А вот русским с собственными элитами традиционно не везло и не везет. Мало того, что эти элиты презирают плебс, полагая его несмышленым, ленивым, вороватым и вечно пьяным народишком. Они, элиты, так быстро меняются, так стремительно трансформируют правила социальной игры, так озабочены, говоря народным языком, урвать и отвалить, что никакого взаимодоверия не возникает.
Общество справедливо подозревает сами элиты в бесчестности и не может относиться серьезно к прокламируемым правилам поведения, причем не важно — на христианской или прагматической основах. В результате доверие вызывают только те элиты, которым больше других удавалось удержаться у власти, которые плодили бесконечную бюрократию и которым удавалось, играя на слабостях общества, переводить стрелку упреков с себя на что-либо другое. Но эти элиты обычно были жестоки, кровавы и беспощадны.

Единожды солгав

Кстати говоря, Америка никак не менее бюрократическая страна, чем Россия. Возможно, даже более. Куда больше здесь бумажек, подписей, проверок, комиссий, инспекторов. Да, получить эти бумажки проще: ни одна государственная контора не исчезает бесследно, телефон всегда один и тот же, а если нужный чиновник занят, случится не тоскливый отбой после хамской и усталой скороговорки, а режим ожидания.
Но чем ниже твой социальный уровень, чем меньше ты прожил в стране, тем больше и больше тебя здесь проверяют, а на самом деле приучают к правилам социальной жизни, для которой обман — страшный и окончательный грех. Один раз обмануть зачастую уже достаточно, чтобы перечеркнуть свою жизнь. Особенно если это связано с деньгами. Второго повода можно и не дождаться.
Относится ли американская элита лучше к собственному обществу? Вряд ли. Элита появляется в результате жесткой социальной конкуренции — мягкотелых и прекраснодушных там мало. Но американская элита очень хорошо и давным-давно поняла, что надо обезопасить себя от возможных треволнений. А за безопасность надо платить.
Огромные социальные программы поддержки неимущих — это не доброта и не прекраснодушие, а трезвый расчет. Надо сделать социально ущемленных сытыми и одетыми, надо дать им хоть какое-нибудь занятие, отвлекающее от черных мыслей.

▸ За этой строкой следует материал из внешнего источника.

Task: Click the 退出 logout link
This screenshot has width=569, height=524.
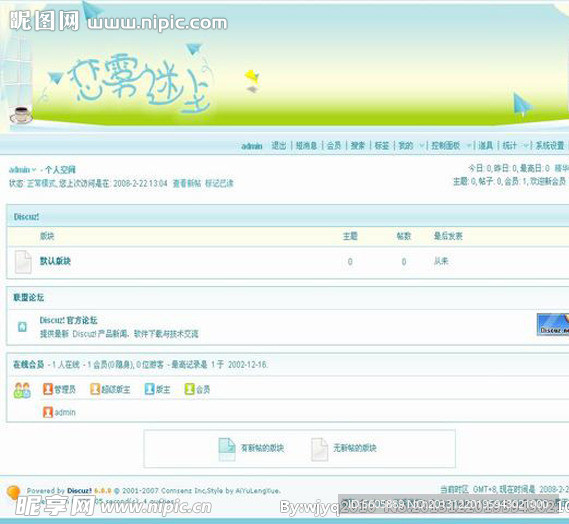Action: (279, 146)
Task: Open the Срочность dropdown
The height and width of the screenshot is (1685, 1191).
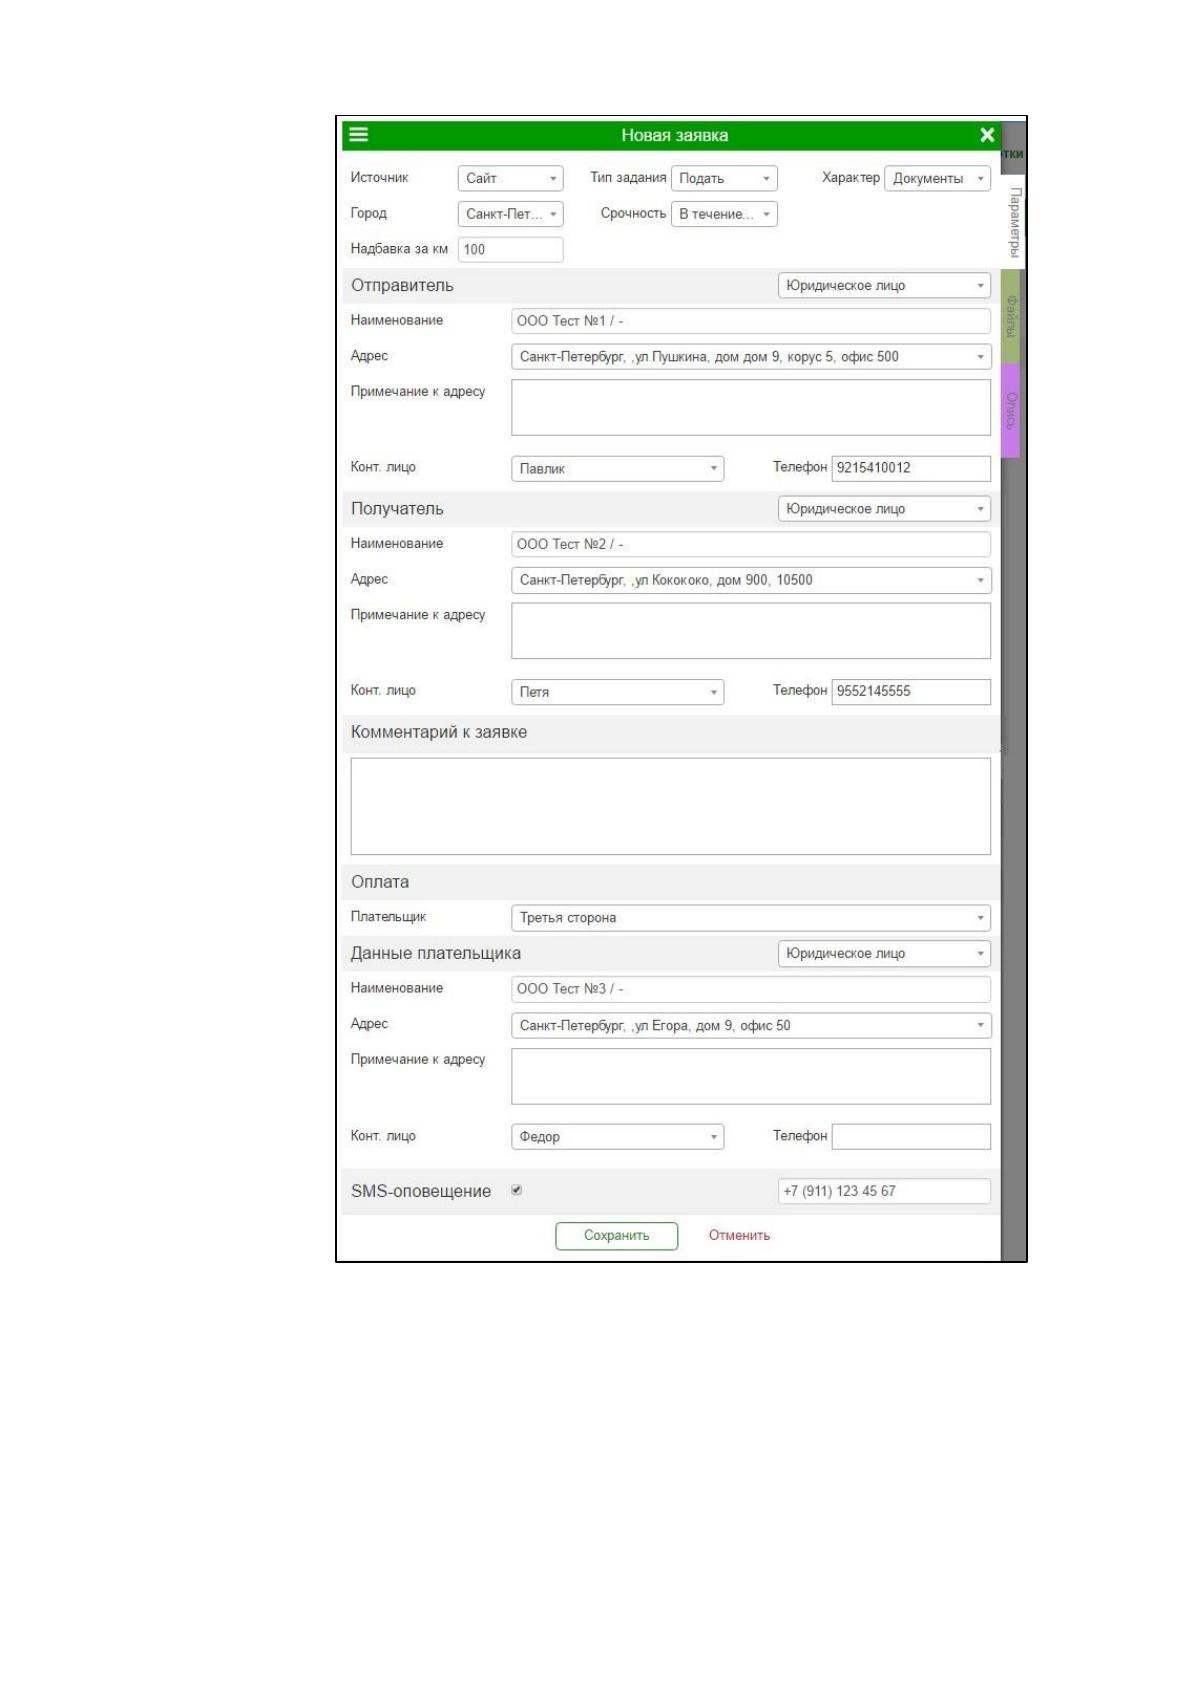Action: coord(724,214)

Я сначала не понимал, почему почти все социальные службы, занимающиеся неимущими, заполнены черными и латинос? Слишком мало платят, чтобы туда шли белые? Почему одна бессмысленная комиссия, убедившаяся, что мы действительно сняли ту квартиру, которую указали официально, платим за нее именно столько, сколько указали, сменяется другой, проверяющей то же самое. Некуда девать деньги?
Нет, все не так просто. Идея в том, чтобы занять максимальное число неблагополучного народа, опасного в смысле бунта и возмущения, каким-либо занятием, дающим ему пусть небольшой, но заработок. Пусть они все работают плохо или даже очень плохо. Пусть они постоянно ошибаются, так как их уровень образования и подготовки очень низкий. Пусть их работа не имеет большого смысла, но это работа, дающая возможность жить и обеспечивающая уровень самоуважения, достаточный для существования.
Американская элита трезва, умна, расчетлива. Профсоюзные баталии в прошлом веке научили ее делиться и делиться щедро, когда речь заходит о тех социальных слоях, которые могут доставить ей беспокойство в будущем. А русская элита — это жадные, недальновидные временщики, ненасытные и бессмысленно корыстные, плодящие только одно — кровавое и бессмысленное будущее для себя и русского общества. И так как представители элиты понимают это, то стараются сделать все еще быстрее, то есть хуже.